At Least It Would Keep Edward Away

So Thursday evening I was feeling some pressure in my left ear, but this morning I woke up with undeniable pain, and a persistent stomping throb, or throbbing stomp, the unmistakable call of the wild ear infection. I was all, “What am I, four years old?” So I did what all reasonable four year-olds do and went crying to my mommy, who said, between large mouthfuls of her lunch, “An ear infection? Oh, stick a clove of garlic in there.”

“MOM. NO.”
“But I saw it on that Doctor Oz show! It’ll kill the – ”
“You always told me not to stick anything in my ears.” I paused. “Also, garlic?”
“It’s got antibacterial properties!”
“What if it gets stuck in there?”
“Well, at least it won’t get infected.”

Anyway, ear infections are usually viral, Mom, so just KNOCK IT OFF.

Anyway, though, I got to thinking about my usual cold/flu regimen, which goes like such:
1. Zinc cough drops (preferably cherry flavour)
2. Ibuprofen
3. Lots of whining

Not so much a standard home remedy as a standard drugstore remedy, unlike my crazy mother’s garlic advice. Then I was like, “But how crazy is it?” We don’t necessarily head ‘er to the drugstore for every little thing, we do subscribe to quite a lot of home remedies. Cranberry juice for urinary tract infections, ginger ale for motion sickness, toothpaste on a zit, toast with honey to cure a hangover. For all that we pride ourselves as being a modern bunch with the Better Living Through Chemistry and medicines done up in nice little foil packs, I think most of us would honest-to-Gob rather smear some baking soda on a beesting than drive to London Drugs for one of those Benadryl rub-on sticks. Am I right?

Readers, do you have any family/home remedies you swear by? (Or, in the case of hangover cures, at?)

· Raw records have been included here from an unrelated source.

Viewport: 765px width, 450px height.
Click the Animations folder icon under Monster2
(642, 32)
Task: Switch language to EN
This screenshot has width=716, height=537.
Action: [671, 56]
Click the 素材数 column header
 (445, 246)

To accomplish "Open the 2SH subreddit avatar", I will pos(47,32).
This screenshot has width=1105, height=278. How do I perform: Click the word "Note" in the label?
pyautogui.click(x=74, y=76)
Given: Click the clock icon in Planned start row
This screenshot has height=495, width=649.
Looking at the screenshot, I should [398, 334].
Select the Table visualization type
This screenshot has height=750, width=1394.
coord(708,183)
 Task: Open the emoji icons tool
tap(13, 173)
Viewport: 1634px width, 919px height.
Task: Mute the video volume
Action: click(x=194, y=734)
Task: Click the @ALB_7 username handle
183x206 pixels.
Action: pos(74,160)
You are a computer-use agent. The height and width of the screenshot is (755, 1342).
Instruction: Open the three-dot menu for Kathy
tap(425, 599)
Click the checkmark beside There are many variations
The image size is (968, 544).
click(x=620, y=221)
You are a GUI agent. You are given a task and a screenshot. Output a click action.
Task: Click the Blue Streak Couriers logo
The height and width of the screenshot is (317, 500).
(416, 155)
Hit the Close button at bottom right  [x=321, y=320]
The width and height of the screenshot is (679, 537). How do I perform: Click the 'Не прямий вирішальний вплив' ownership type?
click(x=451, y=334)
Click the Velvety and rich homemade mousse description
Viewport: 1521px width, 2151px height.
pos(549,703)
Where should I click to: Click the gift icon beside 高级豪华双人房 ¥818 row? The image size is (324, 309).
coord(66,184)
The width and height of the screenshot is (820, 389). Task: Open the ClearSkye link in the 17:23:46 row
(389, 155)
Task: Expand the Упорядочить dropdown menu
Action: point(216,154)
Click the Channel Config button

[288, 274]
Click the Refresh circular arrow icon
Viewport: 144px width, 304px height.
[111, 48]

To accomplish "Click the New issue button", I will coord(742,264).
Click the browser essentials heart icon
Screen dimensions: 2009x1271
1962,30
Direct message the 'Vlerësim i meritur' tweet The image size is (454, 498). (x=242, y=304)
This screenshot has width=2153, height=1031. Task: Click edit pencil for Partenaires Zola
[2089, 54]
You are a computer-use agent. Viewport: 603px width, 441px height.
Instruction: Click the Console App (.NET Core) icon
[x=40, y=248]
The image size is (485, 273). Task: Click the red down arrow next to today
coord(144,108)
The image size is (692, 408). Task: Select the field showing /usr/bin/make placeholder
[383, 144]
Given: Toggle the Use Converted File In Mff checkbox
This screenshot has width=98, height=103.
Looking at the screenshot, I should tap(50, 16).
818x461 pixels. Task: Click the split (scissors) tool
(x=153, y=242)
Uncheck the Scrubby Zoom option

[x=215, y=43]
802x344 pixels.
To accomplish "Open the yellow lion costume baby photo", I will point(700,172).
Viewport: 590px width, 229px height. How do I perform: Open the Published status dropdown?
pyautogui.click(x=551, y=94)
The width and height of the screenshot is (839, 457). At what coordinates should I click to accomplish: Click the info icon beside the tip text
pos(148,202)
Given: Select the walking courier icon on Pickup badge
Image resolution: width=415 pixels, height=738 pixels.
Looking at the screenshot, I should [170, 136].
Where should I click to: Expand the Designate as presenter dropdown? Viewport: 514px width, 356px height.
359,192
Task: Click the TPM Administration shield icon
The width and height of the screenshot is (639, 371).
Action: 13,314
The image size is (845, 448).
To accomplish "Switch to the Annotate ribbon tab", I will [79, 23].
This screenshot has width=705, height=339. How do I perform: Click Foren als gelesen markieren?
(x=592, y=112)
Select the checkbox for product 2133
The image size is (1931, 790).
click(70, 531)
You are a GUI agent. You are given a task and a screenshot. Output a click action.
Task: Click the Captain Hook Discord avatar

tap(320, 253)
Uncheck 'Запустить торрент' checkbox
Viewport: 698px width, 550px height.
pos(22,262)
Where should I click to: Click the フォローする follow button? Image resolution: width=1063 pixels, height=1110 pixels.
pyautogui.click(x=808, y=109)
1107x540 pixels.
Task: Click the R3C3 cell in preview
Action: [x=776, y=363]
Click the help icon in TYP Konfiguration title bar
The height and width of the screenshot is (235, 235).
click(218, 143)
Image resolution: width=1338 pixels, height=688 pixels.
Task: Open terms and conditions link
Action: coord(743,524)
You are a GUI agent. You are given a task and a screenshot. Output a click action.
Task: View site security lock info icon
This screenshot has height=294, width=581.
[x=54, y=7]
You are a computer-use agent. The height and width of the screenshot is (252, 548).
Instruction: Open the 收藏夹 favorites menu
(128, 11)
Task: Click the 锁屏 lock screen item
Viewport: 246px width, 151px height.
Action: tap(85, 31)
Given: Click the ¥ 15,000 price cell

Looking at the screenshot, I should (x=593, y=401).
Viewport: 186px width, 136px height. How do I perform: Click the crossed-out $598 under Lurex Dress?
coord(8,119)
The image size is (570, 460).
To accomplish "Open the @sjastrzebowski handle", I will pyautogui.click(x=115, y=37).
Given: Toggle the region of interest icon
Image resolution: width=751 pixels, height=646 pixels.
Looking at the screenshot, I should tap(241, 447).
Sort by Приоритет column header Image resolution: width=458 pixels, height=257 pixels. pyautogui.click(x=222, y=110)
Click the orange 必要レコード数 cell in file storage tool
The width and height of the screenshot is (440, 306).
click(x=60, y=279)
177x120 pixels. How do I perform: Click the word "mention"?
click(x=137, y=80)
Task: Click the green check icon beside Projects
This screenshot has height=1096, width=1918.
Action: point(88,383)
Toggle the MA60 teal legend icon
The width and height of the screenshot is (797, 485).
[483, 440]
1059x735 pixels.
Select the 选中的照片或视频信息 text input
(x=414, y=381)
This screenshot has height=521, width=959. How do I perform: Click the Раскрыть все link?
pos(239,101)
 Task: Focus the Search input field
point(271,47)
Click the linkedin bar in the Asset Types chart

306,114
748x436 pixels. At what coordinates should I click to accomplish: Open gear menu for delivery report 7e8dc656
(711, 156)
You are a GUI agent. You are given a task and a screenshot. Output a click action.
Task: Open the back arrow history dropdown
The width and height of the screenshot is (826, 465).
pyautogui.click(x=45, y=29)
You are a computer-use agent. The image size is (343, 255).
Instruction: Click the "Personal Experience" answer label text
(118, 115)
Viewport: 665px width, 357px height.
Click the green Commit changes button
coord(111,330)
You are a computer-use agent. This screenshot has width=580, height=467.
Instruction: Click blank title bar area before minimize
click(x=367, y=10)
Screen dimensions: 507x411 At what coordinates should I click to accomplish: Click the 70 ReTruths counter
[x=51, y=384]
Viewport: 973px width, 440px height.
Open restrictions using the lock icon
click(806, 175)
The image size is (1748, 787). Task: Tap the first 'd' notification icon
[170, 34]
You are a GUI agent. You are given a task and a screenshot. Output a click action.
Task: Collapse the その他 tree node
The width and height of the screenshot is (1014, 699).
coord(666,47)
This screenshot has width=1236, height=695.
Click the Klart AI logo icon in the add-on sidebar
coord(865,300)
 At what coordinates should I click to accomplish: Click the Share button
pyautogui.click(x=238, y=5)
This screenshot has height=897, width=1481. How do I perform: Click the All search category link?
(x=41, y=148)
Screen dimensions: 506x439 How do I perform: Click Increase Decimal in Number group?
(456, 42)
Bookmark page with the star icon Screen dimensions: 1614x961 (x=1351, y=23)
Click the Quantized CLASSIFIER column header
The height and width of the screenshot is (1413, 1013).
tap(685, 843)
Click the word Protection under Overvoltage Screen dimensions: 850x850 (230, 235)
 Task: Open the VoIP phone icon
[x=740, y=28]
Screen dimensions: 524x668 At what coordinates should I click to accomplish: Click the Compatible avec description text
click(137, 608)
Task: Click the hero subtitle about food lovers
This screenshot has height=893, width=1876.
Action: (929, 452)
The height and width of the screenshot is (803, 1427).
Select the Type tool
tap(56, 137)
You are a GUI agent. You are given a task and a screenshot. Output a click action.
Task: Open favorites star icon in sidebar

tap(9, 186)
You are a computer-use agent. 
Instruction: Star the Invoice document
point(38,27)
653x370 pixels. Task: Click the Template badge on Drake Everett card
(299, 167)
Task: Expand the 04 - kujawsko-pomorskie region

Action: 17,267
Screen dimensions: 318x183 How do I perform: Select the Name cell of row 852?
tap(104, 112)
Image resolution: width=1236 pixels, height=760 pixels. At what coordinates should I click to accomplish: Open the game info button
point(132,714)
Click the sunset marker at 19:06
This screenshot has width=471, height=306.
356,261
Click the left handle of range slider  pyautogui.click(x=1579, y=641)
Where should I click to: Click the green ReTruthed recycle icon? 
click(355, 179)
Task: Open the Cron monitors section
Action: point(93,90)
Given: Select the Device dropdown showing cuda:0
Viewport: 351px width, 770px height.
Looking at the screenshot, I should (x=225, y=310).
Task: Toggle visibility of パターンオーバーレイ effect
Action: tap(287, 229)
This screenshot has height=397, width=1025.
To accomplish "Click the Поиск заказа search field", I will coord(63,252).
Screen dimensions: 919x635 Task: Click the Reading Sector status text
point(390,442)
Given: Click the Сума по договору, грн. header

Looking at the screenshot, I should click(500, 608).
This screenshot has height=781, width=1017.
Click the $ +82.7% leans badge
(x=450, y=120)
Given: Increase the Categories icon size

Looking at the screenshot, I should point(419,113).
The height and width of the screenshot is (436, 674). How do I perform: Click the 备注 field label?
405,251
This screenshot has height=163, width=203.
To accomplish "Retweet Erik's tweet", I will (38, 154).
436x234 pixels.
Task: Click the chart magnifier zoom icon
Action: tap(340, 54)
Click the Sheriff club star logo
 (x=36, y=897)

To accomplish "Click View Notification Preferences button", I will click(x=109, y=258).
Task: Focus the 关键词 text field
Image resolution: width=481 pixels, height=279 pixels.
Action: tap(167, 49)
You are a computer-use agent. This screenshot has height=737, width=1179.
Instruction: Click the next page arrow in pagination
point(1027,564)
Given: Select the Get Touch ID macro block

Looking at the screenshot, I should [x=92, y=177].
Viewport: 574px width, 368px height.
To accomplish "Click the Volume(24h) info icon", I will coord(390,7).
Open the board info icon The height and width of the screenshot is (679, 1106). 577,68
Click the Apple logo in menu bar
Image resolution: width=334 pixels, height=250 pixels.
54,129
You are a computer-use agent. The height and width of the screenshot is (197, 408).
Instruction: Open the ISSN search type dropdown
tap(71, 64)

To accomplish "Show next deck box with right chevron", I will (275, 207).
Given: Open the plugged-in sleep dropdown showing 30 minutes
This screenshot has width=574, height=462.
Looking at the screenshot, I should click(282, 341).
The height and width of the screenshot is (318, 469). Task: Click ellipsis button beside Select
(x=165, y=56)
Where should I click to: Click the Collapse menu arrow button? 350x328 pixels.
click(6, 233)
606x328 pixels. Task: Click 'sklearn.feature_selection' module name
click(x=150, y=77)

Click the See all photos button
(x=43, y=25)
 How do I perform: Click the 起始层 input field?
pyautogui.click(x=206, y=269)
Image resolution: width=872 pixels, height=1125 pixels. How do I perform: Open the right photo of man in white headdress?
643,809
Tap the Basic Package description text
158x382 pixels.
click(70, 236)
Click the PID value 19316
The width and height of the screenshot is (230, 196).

4 Responses to “At Least It Would Keep Edward Away”


  1. 1 kelly

    I once developed a terrible throat infection/strep throat-something while traveling in Vegas. It was probably just a reaction from dry, recycled smokey desert casino air, to be honest. Cool side effect: I got this old lady “been living in a casino for thirty years, dolllllll” voice. Some guy at the poker table I was sitting at heard this, and ordered me a whiskey, hot water and honey. He mixed them together, made me drink the stuff and I felt better instantly. So: whiskey cures all. Or honey. Or hot water. Or the DXM I took later that evening. I’m not sure which.

    Sadly, I lost the awesome husky smoker’s voice. What happens in Vegas, stays in Vegas I guess.

  2. 2 32-P

    DANG IT. All I have out of that trifecta is the hot water.

    I hope you were using the husky old-casino-lady voice to good effect while you were in Vegas. ‘”Let it riiiiiiiiide,” she croaked as the dice galloped down the green felt,’ etc.

  3. 3 32-P

    HA. VINDICATED.

    My family doctor: “Dr. Oz? He’s cardiovascular medicine. Don’t listen to him if he tells you to stick anything in anything. And do me a favour and stop listening to your mom, too.”
    Me: “Thanks, Dr. Wong.”

  4. 4 kelly

    I love telling my doctor about how Doctor Google diagnosed me all the time. No word on if he is a cardiovasc doc or not though.